(Source data)
= = = =
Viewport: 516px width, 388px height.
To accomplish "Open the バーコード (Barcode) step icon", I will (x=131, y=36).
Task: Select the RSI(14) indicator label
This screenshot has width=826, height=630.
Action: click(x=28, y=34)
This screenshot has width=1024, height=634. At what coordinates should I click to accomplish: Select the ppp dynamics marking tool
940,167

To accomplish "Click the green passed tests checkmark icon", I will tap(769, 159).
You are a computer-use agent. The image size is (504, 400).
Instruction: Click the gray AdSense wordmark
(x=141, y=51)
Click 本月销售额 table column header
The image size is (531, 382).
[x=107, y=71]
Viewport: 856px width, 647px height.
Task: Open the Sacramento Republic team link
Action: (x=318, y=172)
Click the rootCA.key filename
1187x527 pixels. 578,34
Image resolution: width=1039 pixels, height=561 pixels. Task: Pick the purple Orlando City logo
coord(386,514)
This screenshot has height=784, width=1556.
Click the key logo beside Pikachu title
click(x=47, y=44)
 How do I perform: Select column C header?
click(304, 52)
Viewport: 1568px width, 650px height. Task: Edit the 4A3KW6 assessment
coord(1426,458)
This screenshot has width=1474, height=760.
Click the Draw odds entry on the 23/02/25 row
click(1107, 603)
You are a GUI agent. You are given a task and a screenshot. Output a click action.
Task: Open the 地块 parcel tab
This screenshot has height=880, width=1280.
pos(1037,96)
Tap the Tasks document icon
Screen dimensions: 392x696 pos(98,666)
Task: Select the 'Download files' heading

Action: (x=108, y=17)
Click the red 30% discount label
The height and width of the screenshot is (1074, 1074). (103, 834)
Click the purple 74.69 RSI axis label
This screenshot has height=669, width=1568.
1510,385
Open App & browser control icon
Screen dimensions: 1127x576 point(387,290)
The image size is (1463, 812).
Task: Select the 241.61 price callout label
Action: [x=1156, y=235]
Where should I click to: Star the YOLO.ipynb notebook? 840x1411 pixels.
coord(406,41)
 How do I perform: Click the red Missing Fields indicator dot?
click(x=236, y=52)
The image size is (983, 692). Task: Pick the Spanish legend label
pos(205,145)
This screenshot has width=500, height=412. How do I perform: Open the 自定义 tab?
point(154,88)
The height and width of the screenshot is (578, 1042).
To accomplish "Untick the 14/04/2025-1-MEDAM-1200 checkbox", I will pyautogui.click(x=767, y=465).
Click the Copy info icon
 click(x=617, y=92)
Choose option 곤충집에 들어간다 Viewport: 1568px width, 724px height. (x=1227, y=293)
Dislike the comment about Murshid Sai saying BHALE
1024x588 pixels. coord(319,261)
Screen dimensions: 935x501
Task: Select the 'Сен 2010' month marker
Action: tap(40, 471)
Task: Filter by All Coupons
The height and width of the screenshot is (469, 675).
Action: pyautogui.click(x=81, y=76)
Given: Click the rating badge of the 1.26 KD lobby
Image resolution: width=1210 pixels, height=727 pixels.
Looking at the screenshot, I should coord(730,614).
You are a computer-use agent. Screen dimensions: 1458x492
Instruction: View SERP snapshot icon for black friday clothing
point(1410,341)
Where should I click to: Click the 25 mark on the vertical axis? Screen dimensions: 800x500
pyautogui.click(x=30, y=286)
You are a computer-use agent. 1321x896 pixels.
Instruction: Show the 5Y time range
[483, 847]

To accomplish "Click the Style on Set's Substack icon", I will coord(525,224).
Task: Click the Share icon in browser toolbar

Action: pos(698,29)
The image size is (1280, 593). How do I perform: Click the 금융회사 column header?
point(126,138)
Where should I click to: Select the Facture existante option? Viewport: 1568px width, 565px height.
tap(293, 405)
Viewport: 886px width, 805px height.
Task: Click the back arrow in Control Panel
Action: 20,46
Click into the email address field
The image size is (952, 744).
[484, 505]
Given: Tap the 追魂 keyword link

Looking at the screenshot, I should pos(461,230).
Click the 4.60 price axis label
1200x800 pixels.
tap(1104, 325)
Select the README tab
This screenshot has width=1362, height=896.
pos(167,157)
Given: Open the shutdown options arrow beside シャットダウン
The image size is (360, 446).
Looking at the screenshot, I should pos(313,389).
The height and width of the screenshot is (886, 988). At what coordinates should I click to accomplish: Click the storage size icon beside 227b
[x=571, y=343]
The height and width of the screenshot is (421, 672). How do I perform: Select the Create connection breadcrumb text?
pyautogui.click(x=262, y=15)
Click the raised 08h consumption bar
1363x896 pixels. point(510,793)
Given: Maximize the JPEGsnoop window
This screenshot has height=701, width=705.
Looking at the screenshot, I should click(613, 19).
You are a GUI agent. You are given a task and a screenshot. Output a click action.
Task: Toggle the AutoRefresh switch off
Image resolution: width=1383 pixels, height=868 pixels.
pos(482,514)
= = = =
## YOUR INSTRUCTIONS
What is wanted is an exact copy of the data.

## COMPLETED EXERCISE
Viewport: 516px width, 388px height.
To accomplish "Open the バーコード (Barcode) step icon", I will (x=131, y=36).
Task: Select the RSI(14) indicator label
This screenshot has width=826, height=630.
Action: click(x=28, y=34)
This screenshot has width=1024, height=634. At what coordinates should I click to accomplish: Select the ppp dynamics marking tool
940,167

To accomplish "Click the green passed tests checkmark icon", I will tap(769, 159).
You are a computer-use agent. The image size is (504, 400).
Instruction: Click the gray AdSense wordmark
(x=141, y=51)
Click 本月销售额 table column header
The image size is (531, 382).
[x=107, y=71]
Viewport: 856px width, 647px height.
Task: Open the Sacramento Republic team link
Action: (x=318, y=172)
Click the rootCA.key filename
1187x527 pixels. 578,34
Image resolution: width=1039 pixels, height=561 pixels. Task: Pick the purple Orlando City logo
coord(386,514)
This screenshot has height=784, width=1556.
Click the key logo beside Pikachu title
click(x=47, y=44)
 How do I perform: Select column C header?
click(304, 52)
Viewport: 1568px width, 650px height. Task: Edit the 4A3KW6 assessment
coord(1426,458)
This screenshot has width=1474, height=760.
Click the Draw odds entry on the 23/02/25 row
click(1107, 603)
You are a GUI agent. You are given a task and a screenshot. Output a click action.
Task: Open the 地块 parcel tab
This screenshot has height=880, width=1280.
pos(1037,96)
Tap the Tasks document icon
Screen dimensions: 392x696 pos(98,666)
Task: Select the 'Download files' heading

Action: (x=108, y=17)
Click the red 30% discount label
The height and width of the screenshot is (1074, 1074). (103, 834)
Click the purple 74.69 RSI axis label
This screenshot has height=669, width=1568.
1510,385
Open App & browser control icon
Screen dimensions: 1127x576 point(387,290)
The image size is (1463, 812).
Task: Select the 241.61 price callout label
Action: [x=1156, y=235]
Where should I click to: Star the YOLO.ipynb notebook? 840x1411 pixels.
coord(406,41)
 How do I perform: Click the red Missing Fields indicator dot?
click(x=236, y=52)
The image size is (983, 692). Task: Pick the Spanish legend label
pos(205,145)
This screenshot has width=500, height=412. How do I perform: Open the 自定义 tab?
point(154,88)
The height and width of the screenshot is (578, 1042).
To accomplish "Untick the 14/04/2025-1-MEDAM-1200 checkbox", I will pyautogui.click(x=767, y=465).
Click the Copy info icon
 click(x=617, y=92)
Choose option 곤충집에 들어간다 Viewport: 1568px width, 724px height. (x=1227, y=293)
Dislike the comment about Murshid Sai saying BHALE
1024x588 pixels. coord(319,261)
Screen dimensions: 935x501
Task: Select the 'Сен 2010' month marker
Action: tap(40, 471)
Task: Filter by All Coupons
The height and width of the screenshot is (469, 675).
Action: pyautogui.click(x=81, y=76)
Given: Click the rating badge of the 1.26 KD lobby
Image resolution: width=1210 pixels, height=727 pixels.
Looking at the screenshot, I should coord(730,614).
You are a computer-use agent. Screen dimensions: 1458x492
Instruction: View SERP snapshot icon for black friday clothing
point(1410,341)
Where should I click to: Click the 25 mark on the vertical axis? Screen dimensions: 800x500
pyautogui.click(x=30, y=286)
You are a computer-use agent. 1321x896 pixels.
Instruction: Show the 5Y time range
[483, 847]

To accomplish "Click the Style on Set's Substack icon", I will coord(525,224).
Task: Click the Share icon in browser toolbar

Action: pos(698,29)
The image size is (1280, 593). How do I perform: Click the 금융회사 column header?
point(126,138)
Where should I click to: Select the Facture existante option? Viewport: 1568px width, 565px height.
tap(293, 405)
Viewport: 886px width, 805px height.
Task: Click the back arrow in Control Panel
Action: 20,46
Click into the email address field
The image size is (952, 744).
[484, 505]
Given: Tap the 追魂 keyword link

Looking at the screenshot, I should pos(461,230).
Click the 4.60 price axis label
1200x800 pixels.
tap(1104, 325)
Select the README tab
This screenshot has width=1362, height=896.
pos(167,157)
Given: Open the shutdown options arrow beside シャットダウン
The image size is (360, 446).
Looking at the screenshot, I should pos(313,389).
The height and width of the screenshot is (886, 988). At what coordinates should I click to accomplish: Click the storage size icon beside 227b
[x=571, y=343]
The height and width of the screenshot is (421, 672). How do I perform: Select the Create connection breadcrumb text?
pyautogui.click(x=262, y=15)
Click the raised 08h consumption bar
1363x896 pixels. point(510,793)
Given: Maximize the JPEGsnoop window
This screenshot has height=701, width=705.
Looking at the screenshot, I should click(613, 19).
You are a GUI agent. You are given a task and a screenshot. Output a click action.
Task: Toggle the AutoRefresh switch off
Image resolution: width=1383 pixels, height=868 pixels.
pos(482,514)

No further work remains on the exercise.